By Errol Castens/NEMS Daily Journal Oxford Bureau
OXFORD – Teri Swezey’s sore feet reflect a SOAR feat.
The Chapel Hill, N.C., resident walked through Northeast Mississippi last week in her coast-to-coast trek to publicize and raise funds for the needs of vulnerable elderly and their caregivers through a nonprofit, SOAR: Seniors Obtaining Assistance and Resources, that she helped found.
A university researcher in health care issues, Swezey had aspired for more than three decades to walk cross-country ever since she read Peter Jenkins’ “Walk Across America.”
“As I progressed through education, I knew I wanted to walk for a cause that combined my education with activism for something I was passionate about and raising awareness,” she said. For a time that passion was AIDS education, whose social aspects she’d researched in Madagascar.

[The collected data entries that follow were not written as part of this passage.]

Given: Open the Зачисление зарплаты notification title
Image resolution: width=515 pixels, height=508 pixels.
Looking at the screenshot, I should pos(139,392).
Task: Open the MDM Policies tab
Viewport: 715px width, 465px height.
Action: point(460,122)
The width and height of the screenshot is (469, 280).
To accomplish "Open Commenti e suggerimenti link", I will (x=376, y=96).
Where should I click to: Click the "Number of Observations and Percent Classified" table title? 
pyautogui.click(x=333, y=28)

It was caring for her elderly mother, Mary Swezey, that provided a different focus.
“I was very, very honored to be able to take care of Mom,” Teri Swezey said. “It was extremely challenging for three years, and very rewarding. It provided some of the sweetest moments of my life and taught me a lot of life lessons.”
Swezey sold her house to fund the trip, for which a friend follows along in a vehicle. Since dipping her feet in the Atlantic at Wrightsville Beach, N.C., on April 1, she’s made her way through South Carolina, Georgia, Alabama and now Mississippi. She plans to traverse Arkansas, Oklahoma, Texas, New Mexico, Arizona, Nevada and California before reaching the Pacific in her parents’ longtime hometown of Cambria, Calif.

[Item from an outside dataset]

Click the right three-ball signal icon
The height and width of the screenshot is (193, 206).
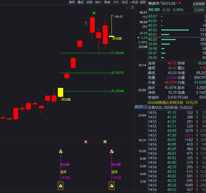tap(112, 151)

Swezey is intentionally routing the trip mostly through rural areas and small towns, where caregivers’ services are rarest.

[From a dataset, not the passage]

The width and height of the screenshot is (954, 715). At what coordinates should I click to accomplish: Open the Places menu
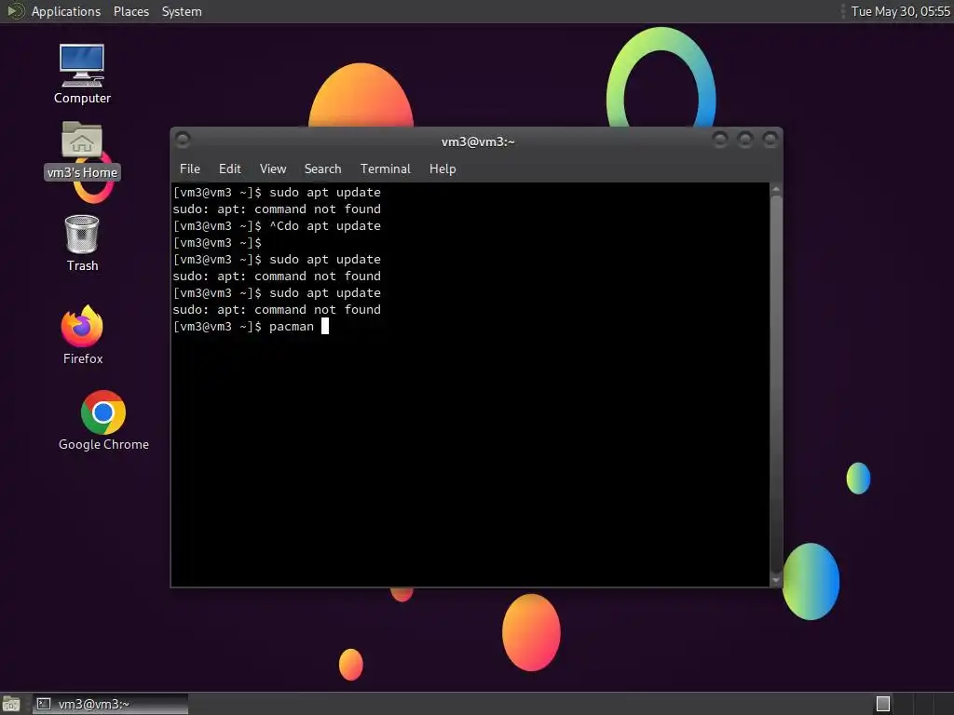[x=130, y=11]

“There are a bunch of cuts going on right now that are affecting services to seniors, and caregivers are a hidden population,” she said. “Taking care of somebody can be extremely isolating, extremely stressful, under-recognized by society. There are not enough respite care services to help give caregivers a break.”
Besides fundraising, meeting with people and documenting her experiences, Swezey’s daily concerns include keeping on her route and staying safe.
“My immediate goals during each day’s walk are to make contact with every driver, don’t walk in the grass, because there are snakes in the grass … try to stay upright and think about where I’m going,” she said. “Oh, and not to become a hood ornament.”
Swezey is collecting caregivers’ stories on her website. She’s also raising funds for assistance with prescription co-pays, for meals-on-wheels programs to help seniors stay in their homes and for caregiver respite services, such as First Friends in Amory and Memory Makers in Oxford.
“If I can get two people per mile along the way to donate a penny a mile for each of the 3,000 miles, I can raise $180,000,” she said.
Needs of the elderly and their caregivers are only going to grow, Swezey said.
“Baby boomers are aging, and we’re caring for our parents. There are 10 million Americans caring for an aging relative,” she said. “Soon, we’re going to be the elderly who need caregiving.”